(Stored entries)
────────────────

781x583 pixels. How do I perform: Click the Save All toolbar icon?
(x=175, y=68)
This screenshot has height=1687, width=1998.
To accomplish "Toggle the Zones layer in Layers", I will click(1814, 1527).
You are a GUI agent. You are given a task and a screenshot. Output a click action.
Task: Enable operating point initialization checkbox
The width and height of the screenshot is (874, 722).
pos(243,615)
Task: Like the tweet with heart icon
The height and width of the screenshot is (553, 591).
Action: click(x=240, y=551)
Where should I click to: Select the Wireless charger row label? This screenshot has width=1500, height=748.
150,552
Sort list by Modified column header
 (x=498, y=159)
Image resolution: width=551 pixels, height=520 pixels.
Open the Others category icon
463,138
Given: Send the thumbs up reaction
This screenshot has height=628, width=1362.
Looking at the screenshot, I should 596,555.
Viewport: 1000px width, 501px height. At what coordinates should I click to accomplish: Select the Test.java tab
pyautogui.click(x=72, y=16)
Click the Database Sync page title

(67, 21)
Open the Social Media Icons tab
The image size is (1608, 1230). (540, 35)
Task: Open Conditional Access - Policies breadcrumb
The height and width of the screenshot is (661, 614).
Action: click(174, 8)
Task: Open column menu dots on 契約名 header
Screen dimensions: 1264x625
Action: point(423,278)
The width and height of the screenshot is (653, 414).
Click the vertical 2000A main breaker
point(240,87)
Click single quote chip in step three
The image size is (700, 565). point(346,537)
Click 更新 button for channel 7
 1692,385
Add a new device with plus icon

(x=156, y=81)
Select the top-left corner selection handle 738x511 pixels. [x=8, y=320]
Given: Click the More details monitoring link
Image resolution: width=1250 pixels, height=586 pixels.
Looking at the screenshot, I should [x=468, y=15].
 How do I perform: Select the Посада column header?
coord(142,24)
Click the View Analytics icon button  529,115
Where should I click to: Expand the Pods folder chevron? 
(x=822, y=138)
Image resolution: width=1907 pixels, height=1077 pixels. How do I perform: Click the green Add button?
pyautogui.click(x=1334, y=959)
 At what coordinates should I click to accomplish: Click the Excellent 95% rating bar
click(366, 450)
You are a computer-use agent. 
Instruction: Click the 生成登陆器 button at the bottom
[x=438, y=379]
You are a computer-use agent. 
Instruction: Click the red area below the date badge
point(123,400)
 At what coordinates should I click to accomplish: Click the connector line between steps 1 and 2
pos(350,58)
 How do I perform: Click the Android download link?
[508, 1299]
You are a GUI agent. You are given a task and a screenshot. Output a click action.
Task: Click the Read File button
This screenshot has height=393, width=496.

────────────────

▶ _REQUIRED WORK_: Each line above must be output exactly as it stands.

▶ _SOLUTION TO THIS EXERCISE_:
781x583 pixels. How do I perform: Click the Save All toolbar icon?
(x=175, y=68)
This screenshot has height=1687, width=1998.
To accomplish "Toggle the Zones layer in Layers", I will click(1814, 1527).
You are a GUI agent. You are given a task and a screenshot. Output a click action.
Task: Enable operating point initialization checkbox
The width and height of the screenshot is (874, 722).
pos(243,615)
Task: Like the tweet with heart icon
The height and width of the screenshot is (553, 591).
Action: click(x=240, y=551)
Where should I click to: Select the Wireless charger row label? This screenshot has width=1500, height=748.
150,552
Sort list by Modified column header
 (x=498, y=159)
Image resolution: width=551 pixels, height=520 pixels.
Open the Others category icon
463,138
Given: Send the thumbs up reaction
This screenshot has height=628, width=1362.
Looking at the screenshot, I should 596,555.
Viewport: 1000px width, 501px height. At what coordinates should I click to accomplish: Select the Test.java tab
pyautogui.click(x=72, y=16)
Click the Database Sync page title

(67, 21)
Open the Social Media Icons tab
The image size is (1608, 1230). (540, 35)
Task: Open Conditional Access - Policies breadcrumb
The height and width of the screenshot is (661, 614).
Action: click(174, 8)
Task: Open column menu dots on 契約名 header
Screen dimensions: 1264x625
Action: point(423,278)
The width and height of the screenshot is (653, 414).
Click the vertical 2000A main breaker
point(240,87)
Click single quote chip in step three
The image size is (700, 565). point(346,537)
Click 更新 button for channel 7
 1692,385
Add a new device with plus icon

(x=156, y=81)
Select the top-left corner selection handle 738x511 pixels. [x=8, y=320]
Given: Click the More details monitoring link
Image resolution: width=1250 pixels, height=586 pixels.
Looking at the screenshot, I should [x=468, y=15].
 How do I perform: Select the Посада column header?
coord(142,24)
Click the View Analytics icon button  529,115
Where should I click to: Expand the Pods folder chevron? 
(x=822, y=138)
Image resolution: width=1907 pixels, height=1077 pixels. How do I perform: Click the green Add button?
pyautogui.click(x=1334, y=959)
 At what coordinates should I click to accomplish: Click the Excellent 95% rating bar
click(366, 450)
You are a computer-use agent. 
Instruction: Click the 生成登陆器 button at the bottom
[x=438, y=379]
You are a computer-use agent. 
Instruction: Click the red area below the date badge
point(123,400)
 At what coordinates should I click to accomplish: Click the connector line between steps 1 and 2
pos(350,58)
 How do I perform: Click the Android download link?
[508, 1299]
You are a GUI agent. You are given a task and a screenshot. Output a click action.
Task: Click the Read File button
This screenshot has height=393, width=496.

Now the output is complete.